Government's planning for primary care a far cry from Reilly's prognosis
Report says there was no formal assessment of future population trends or how they would affect demand for primary care
Primary care centres are a key part of the national healthcare plan, designed to move more services out of hospitals and into the community
Members of the economics professions have been known to argue that part of the reason Ireland got into such a mess was the lack of economic analysis in key areas such as the Department of Finance, the Central Bank, and so on. It is an argument that can be a bit self-serving, given the small number of economists who actually saw the crash coming. Still, economic analysis is a vital tool in policymaking, no more so than in planning where to spend more money – and where not to spend it.
On the Friday before Christmas. the Department of Health put up on its website findings from a report by Indecon economic consultants on primary care centres, those community health facilities that take in services such as GPs, public nurses, physiotherapists, and so on. They are a key part of the national healthcare plan, designed to move more services out of hospitals and into the community.

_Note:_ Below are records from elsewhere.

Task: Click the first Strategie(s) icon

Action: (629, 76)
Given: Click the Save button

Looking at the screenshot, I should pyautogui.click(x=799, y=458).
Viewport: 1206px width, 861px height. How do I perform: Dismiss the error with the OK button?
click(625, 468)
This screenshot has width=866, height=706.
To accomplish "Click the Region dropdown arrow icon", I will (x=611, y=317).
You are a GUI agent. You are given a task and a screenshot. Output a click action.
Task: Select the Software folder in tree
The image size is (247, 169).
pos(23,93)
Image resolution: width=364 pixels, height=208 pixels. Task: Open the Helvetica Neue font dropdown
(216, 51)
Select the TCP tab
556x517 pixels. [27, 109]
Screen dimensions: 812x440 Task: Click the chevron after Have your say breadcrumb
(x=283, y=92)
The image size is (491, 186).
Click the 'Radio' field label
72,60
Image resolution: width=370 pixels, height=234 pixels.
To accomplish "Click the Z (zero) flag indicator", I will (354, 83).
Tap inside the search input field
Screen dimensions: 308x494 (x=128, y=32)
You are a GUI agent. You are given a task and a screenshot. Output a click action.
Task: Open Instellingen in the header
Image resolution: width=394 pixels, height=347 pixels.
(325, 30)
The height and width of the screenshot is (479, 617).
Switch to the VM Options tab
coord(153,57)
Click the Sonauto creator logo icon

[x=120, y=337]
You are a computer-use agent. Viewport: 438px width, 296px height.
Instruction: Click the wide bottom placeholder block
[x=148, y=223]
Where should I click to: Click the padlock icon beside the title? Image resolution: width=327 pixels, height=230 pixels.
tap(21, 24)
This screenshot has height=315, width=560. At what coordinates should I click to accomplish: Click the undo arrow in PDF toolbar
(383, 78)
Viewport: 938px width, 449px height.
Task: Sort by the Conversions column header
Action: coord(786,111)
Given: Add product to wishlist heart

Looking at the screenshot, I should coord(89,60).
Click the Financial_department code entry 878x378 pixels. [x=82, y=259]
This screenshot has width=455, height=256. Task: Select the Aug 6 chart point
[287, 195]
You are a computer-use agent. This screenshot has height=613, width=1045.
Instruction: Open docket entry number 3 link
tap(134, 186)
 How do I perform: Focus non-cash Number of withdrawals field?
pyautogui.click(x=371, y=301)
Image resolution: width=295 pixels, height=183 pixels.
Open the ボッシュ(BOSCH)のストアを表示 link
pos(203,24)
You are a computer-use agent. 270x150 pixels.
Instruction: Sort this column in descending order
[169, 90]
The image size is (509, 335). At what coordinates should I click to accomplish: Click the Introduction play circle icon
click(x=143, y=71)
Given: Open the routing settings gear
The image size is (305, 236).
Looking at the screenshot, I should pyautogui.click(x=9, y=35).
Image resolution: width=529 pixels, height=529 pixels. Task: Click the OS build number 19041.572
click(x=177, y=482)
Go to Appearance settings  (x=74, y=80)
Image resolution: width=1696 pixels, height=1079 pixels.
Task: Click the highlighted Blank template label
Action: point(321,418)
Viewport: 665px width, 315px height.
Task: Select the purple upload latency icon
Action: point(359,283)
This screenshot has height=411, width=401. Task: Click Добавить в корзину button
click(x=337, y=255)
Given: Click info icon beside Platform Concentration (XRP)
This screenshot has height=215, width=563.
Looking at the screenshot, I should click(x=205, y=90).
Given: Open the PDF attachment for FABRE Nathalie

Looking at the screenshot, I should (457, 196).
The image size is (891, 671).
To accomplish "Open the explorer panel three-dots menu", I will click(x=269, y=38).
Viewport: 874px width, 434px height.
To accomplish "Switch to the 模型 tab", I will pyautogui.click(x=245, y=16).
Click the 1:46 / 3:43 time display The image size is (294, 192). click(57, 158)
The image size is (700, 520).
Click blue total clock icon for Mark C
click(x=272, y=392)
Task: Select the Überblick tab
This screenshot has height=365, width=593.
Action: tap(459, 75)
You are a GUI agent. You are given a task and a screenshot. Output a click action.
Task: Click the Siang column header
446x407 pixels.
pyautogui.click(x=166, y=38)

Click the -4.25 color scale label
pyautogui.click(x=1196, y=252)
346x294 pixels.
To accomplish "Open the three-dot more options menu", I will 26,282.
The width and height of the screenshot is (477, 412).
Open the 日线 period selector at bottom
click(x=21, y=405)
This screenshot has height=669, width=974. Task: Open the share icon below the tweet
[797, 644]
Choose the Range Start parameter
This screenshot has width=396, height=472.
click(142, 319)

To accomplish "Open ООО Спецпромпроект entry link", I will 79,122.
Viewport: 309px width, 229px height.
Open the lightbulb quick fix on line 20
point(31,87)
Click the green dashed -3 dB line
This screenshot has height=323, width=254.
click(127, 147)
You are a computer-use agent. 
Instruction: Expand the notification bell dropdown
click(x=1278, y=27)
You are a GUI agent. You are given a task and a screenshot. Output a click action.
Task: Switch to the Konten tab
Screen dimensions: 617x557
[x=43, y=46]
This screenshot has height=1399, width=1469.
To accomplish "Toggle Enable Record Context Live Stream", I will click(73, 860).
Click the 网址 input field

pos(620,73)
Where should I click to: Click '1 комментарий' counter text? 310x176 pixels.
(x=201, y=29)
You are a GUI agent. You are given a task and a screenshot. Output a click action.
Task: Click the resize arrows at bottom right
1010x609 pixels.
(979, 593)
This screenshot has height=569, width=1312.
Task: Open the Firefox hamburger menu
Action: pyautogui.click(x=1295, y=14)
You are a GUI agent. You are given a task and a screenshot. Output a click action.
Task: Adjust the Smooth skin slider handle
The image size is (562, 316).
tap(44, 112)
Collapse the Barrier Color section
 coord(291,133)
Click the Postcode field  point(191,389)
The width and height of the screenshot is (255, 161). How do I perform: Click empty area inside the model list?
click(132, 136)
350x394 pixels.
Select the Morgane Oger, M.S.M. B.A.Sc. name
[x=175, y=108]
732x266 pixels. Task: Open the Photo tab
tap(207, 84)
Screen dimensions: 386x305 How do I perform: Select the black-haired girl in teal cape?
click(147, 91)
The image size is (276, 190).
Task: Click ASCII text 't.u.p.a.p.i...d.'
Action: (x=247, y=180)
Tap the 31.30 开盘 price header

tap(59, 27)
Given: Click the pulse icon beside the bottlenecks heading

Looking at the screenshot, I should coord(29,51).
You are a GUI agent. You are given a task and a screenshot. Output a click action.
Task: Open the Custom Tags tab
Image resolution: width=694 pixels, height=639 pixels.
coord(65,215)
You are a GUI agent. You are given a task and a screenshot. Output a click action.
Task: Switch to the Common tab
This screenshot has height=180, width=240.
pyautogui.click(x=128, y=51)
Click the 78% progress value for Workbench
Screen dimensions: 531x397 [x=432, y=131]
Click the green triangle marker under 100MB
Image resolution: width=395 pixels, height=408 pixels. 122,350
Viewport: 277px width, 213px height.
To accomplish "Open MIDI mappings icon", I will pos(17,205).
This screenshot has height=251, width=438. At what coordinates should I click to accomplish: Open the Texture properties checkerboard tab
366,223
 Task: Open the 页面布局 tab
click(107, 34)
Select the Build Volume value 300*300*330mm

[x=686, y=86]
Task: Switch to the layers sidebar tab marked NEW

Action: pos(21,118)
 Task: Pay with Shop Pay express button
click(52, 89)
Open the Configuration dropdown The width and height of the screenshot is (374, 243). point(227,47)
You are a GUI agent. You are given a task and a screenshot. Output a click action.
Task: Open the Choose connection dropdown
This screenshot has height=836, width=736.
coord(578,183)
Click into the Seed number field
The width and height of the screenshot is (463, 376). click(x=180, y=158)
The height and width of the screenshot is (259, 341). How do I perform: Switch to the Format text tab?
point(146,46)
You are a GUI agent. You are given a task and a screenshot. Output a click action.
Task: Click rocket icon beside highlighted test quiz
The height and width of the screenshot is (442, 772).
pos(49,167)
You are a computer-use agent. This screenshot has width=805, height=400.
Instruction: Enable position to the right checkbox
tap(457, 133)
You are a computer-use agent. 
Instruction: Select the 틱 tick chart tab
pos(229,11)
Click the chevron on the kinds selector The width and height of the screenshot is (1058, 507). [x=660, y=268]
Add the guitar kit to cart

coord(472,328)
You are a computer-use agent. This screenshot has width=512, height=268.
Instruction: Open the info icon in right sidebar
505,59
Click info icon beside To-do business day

The Indecon report casts serious doubt on the degree of rigour involved not only in the Reilly decision but in the entire process of planning for the centres. This first involved asking local Health Service Executive (HSE) management what they thought was needed. A second analysis, to estimate staff needs, was based on local population levels at the time and took into account an estimate of deprivation.
However, remarkably, the report says that there was no formal assessment of future population trends or how they would affect demand for primary care. This means there was no proper cost-benefit analysis done on a central plank of our healthcare strategy. If you don’t have a reliable estimate of future demand, you can’t work out the priorities for where money should be spent. Working this out may require some advanced economics, but the need for it is just common sense.
It appears that not only were Reilly’s additions to the list not made on a “logistical, logarithmic” basis, but that the whole decision-making progress was on shaky ground from the start. Despite this project having been talked about since 2001, and resources already committed, there is no detailed data for how many people use existing centres, what they are there for or what health “outcomes” are achieved.
Indecon did do the numbers. It looked at population trends and reckoned that the demand for primary care centres would increase by around 20 per cent between 2016 and 2031, from 19.2 million visits annually to 22.9 million. It then looked at how this might affect hospitals, where patient demand would fall a bit. It said that the benefits of investing in these centres was significant, though less than half what the HSE had estimated. Indecon recommends a multifaceted approach, including HSE-leased or built centres, GP-led primary care centres and tax incentives for GPs to invest in equipment to allow more to be done outside of a hospital setting.
However, Indecon also states that a different approach is needed to planning where to put new centres, including “much more detailed independent analysis of demand” and monitoring procedures to measure who is using centres, and what for, and how they do afterwards.
At a time when public investment levels have fallen significantly and the health service is in an annual scramble to save cash, some way has to be found to put logic into decisions of where money should be spent. Political interference is traditionally an issue in these decisions, but the problem goes much deeper than that. An economist’s cost-benefit analysis is only as good as the assumptions it is based on, but in areas such as population and demand for health services, it is not rocket science to map out where money is most needed.